What Singers Can Learn from Barbra Streisand

Barbra Streisand
Barbra Streisand viewed singing as “a means to an end”, but became one of the greatest vocalists the world will ever know –says Jaime Babbitt.

I just became a singer, because I could never get work as an actress – Barbra Streisand

(*Stops typing on laptop, walks to nearest wall, bangs head repeatedly while screaming obscenities, stops, sighs, shuffles to pantry, gets chocolate, eats chocolate, returns to laptop.)

Of course, you’ve heard Barbra Streisand sing. What? Not really?

(*Stops typing on laptop, walks to nearest wall, bangs head repeatedly again, feels too much pain, returns to laptop.)

Please. Listen for a moment. I’ll wait. Keep in mind that she was 21, live and without Auto-Tune:

Hence the head-banging. Barbra Streisand, the top-selling female artist in the history of American recordings, who loved acting and viewed singing as “a means to an end”, has become one of the greatest vocalists the world will ever know.

Her approach is unique and confounding: she barely warms up, didn’t study except for a time or two when she was in vocal trouble and doesn’t read music at all. So, how is this, how is she possible? And what can we take away?

1. Learn to love words

Ms. Streisand (calling her Barbra seems impolite somehow) has said so in interviews, but you can tell that she truly does by the way she lets them roll around in her mouth almost playfully before they reach our ears and hearts.

Loving words can come in handy on lots of occasions: when acting, writing, speaking to others, trying to get a gig…you see where I’m going?

See how you can let your love for words grow: read more often, write more often, listen to audiobooks more often, learn new words more often, and try enjoying the words you sing more often! I know I am!

2. Learn to act

Not that you need to become the next DeNiro or Streep here, but acting can open you up to entirely different routes and freedoms of expression (who am I to tell you what to be? If you want to be a kick-a** actor, go for it!)

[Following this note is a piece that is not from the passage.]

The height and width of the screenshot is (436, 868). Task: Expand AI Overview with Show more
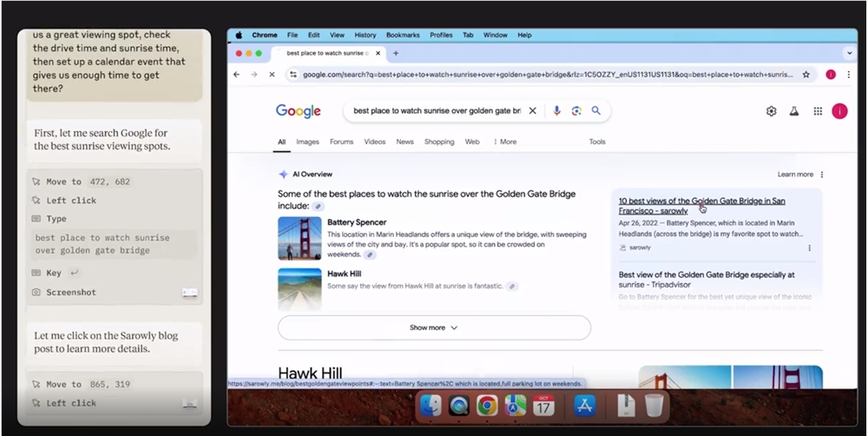pyautogui.click(x=434, y=327)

One school of acting describes it as: “living truthfully under imaginary circumstances.” Just like those circumstances we find in songs! So, we can perhaps take a class, read some books (Stanislavski’s “An Actor Prepares” is a great start) and start seeing top-notch plays, movies and TV shows to see how it’s done.

Watch for the actors who make you forget that you’re watching anything; they possess the kind of freedom and ease with which you can learn to sing …capiche? And BTW, “House of Cards” – WOW!

Actress

3. Learn to stop making things so difficult for yourself

Many of us have experienced self-criticism and doubt. We don’t know if we have what it takes to be a singer: if we’re talented enough, if we sound good enough, if we have the drive.

We watch mega-stars like Adele and Gaga and Pavarotti and say, “I’m nowhere near that good so why bother?” Well, how do you even stand a chance unless you bother?

Barbra Streisand was a kid from Brooklyn whose dad died when she was a baby, who had singing in her blood and wanted to, in her words, “be somebody and get out of Brooklyn.” So, she took what she had and ran with it.

What do you have? What can you run with? She didn’t watch endless YouTube videos to compare herself to others; she got out and auditioned for things. She didn’t even spend years studying; she just told herself she could hold notes and she did. I know. She’s Barbra Streisand. But still….

What can you tell yourself that will be productive instead of destructive? How can you get out of your own way? How can you focus on your strengths? How can you stop telling yourself, “NO”?

(*Stops typing on laptop, leans back, smiles, sighs, goes to pantry, gets chocolate, eats chocolate, smiles again, walks to piano.)